4. Allowing US infrastructure reforms exposes energy tensions A US effort to speed up environmental reviews for power lines, gas pipelines and other energy infrastructure is facing resistance in Congress, with some lawmakers wary of enabling fossil fuel production even as legislation also supports a cleaner power grid.
5. Global inflation is pushing millions of Africans back into poverty While Russia’s invasion of Ukraine has caused a rise in the price of essentials such as food, fuel and fertilizer around the world, the human cost has been particularly high in more vulnerable African economies such as Malawi, where inflation is running at 25 percent.
The day ahead
Twitter shareholder vote Last week, Elon Musk sent a third letter to the social media company in which he tried to stop his $44 billion takeover. Today, Twitter shareholders will vote on whether to approve the deal.
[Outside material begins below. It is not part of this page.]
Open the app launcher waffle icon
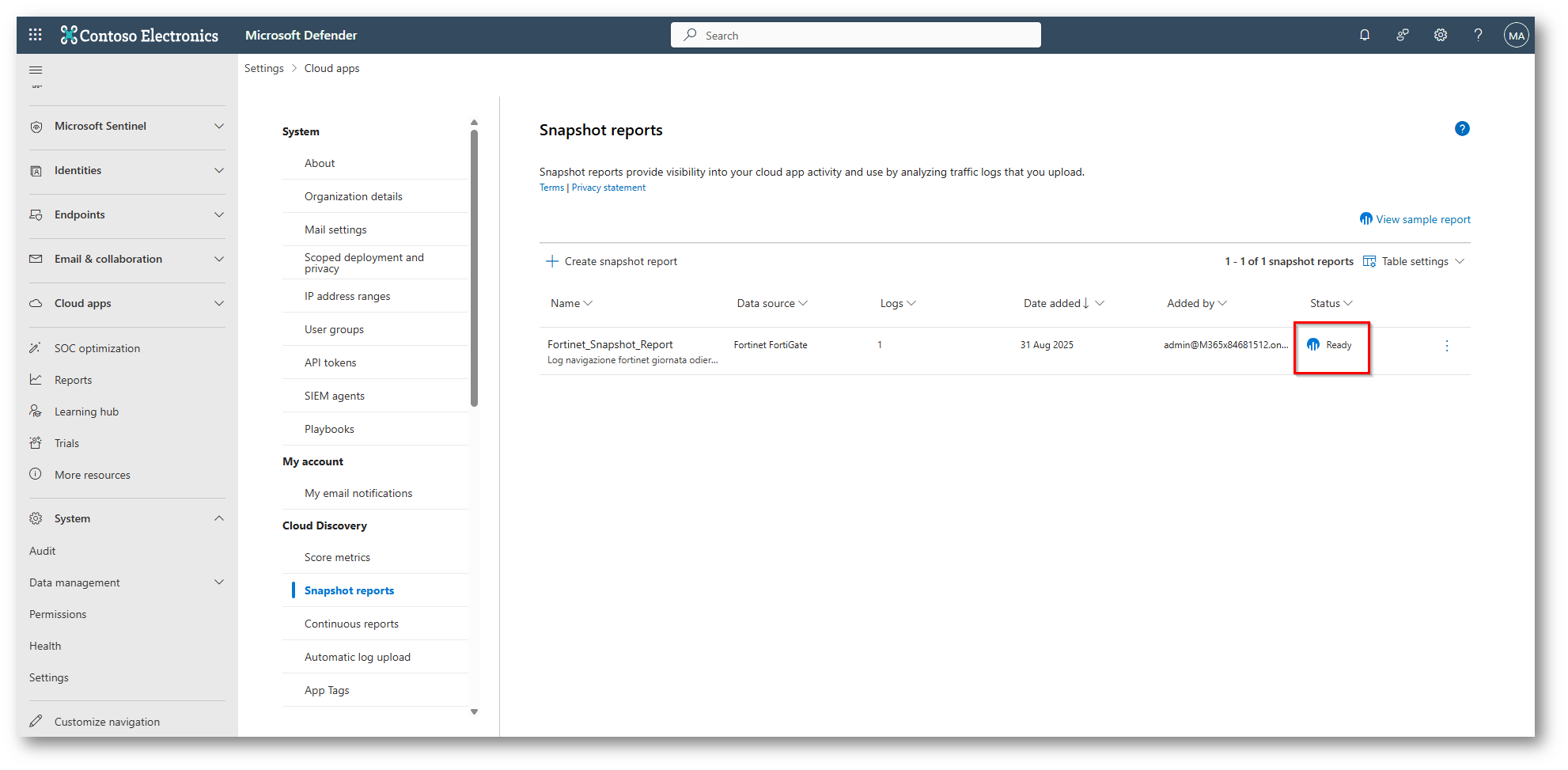The width and height of the screenshot is (1568, 770). (36, 35)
Economic data The US consumer price index for August is expected to show a second consecutive monthly decline in the annual inflation rate. Germany has a CPI for the same month and the September ZEW economic sentiment survey, while the UK releases labor market data. Opul publishes its monthly market report.
Queen Elizabeth II London is bracing for the arrival of millions of mourners for the Queen ahead of her state funeral on Monday. Her coffin will be flown from Scotland to the capital today. Many foreign leaders will attend the funeral on September 19 at Westminster Abbey, including US President Joe Biden, European Commission President Ursula von der Leyen and Australian Prime Minister Anthony Albanese.
What else are we reading?
Debt monsters in the downturn As central banks raise rates to tame inflation, debt-laden companies face the uncomfortable prospect of servicing higher interest bills with shrinking cash flow. Which groups are flashing warning signals? The Financial Times compiled a list of companies with debt trading more than 10 percentage points above government bonds.
Why Wall Street Still Bets on the Music Industry Investors have poured billions of dollars into buying music rights in recent years, turning pop songs into a new source of revenue. But in an era of rising interest rates and a stalled economy, the nascent asset class faces its first real test.
‘Shut up’ is worse than nonsense According to Gallup, about half of Americans are “quiet keepers”: people who “do not go above and beyond at work and just fulfill their job description”. HR specialists were quick to offer advice on how to solve this problem. But Sarah O’Connor argues that this is not a problem at all – staff who turn up to do exactly what is asked of them are still working.
The ‘success sequence’ for life should be handled with caution Do you want to get ahead in life? In the rich world, there are three so-called infallible steps: graduate from high school, get a full-time job, and get married before having children. Stephen Bush writes that American libertarians have fallen for this idea which is an excuse to cut welfare spending.
Is this wellness’s golden gun? The Theragun massager, which promises to relax and strengthen facial muscles, appears to have received enthusiastic approval from soccer player Cristiano Ronaldo, who signed a sponsorship deal with Therabody in 2021 and has long been a champion of the brand. Therabody is determined to own the sports recovery market. Can it hit the perfect pressure point?
Add it to your reading list
As epic levels of floods, heat and fires hit countries around the world, can 21st century capitalism deliver the changes needed to prevent further environmental carnage? Pilita Clark outlines a new crop of environmental books that address that question.